Remember in school, when you peeked at the answer key in the back of your math workbook and then made sure that your problem-solving method — no matter how faulty — produced the correct result? (You know you did that.) Michigan reporting was kind of like that. The media worked backward, starting with the “correct” answer — a certain Clinton victory — and then finding the rationale to fit.

The trouble is that, every now and then, there’s a misprint in the answer key, just like polls are sometimes way off. That’s why it’s important in math and journalism to set assumptions aside and follow the evidence wherever it leads.

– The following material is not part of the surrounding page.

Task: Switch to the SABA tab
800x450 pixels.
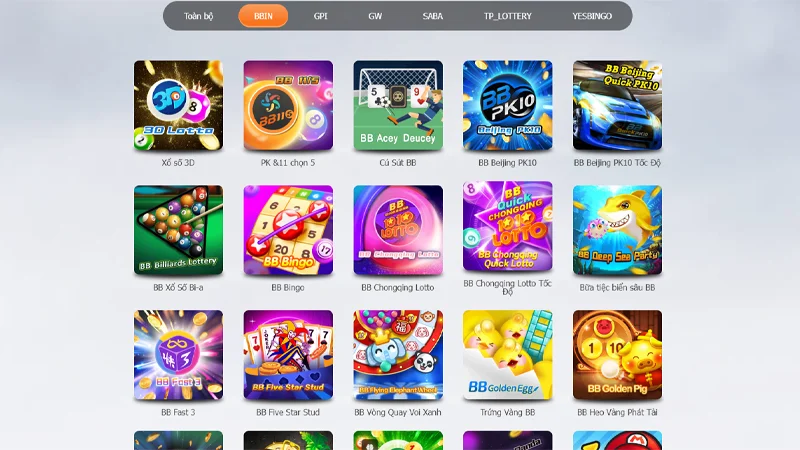Action: 432,16
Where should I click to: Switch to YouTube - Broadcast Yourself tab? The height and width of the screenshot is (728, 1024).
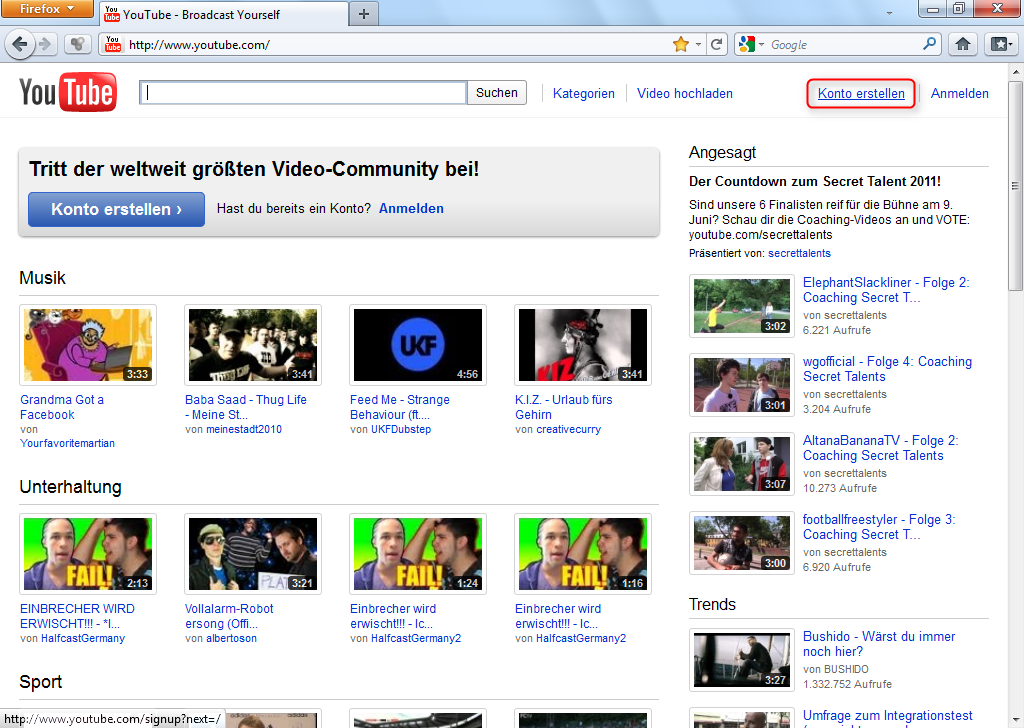tap(222, 15)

Without the influence of polling, a Sanders win in Michigan still might have been difficult to forecast. The final result was extremely close, and the case for Clinton was valid and made complete sense. But a more open-minded approach to covering the race — one that put more stock in on-the-ground accounts of Sanders's support, perhaps, and went beyond the black-voters-mean-Clinton-wins narrative — probably would have pointed to something other than a blowout.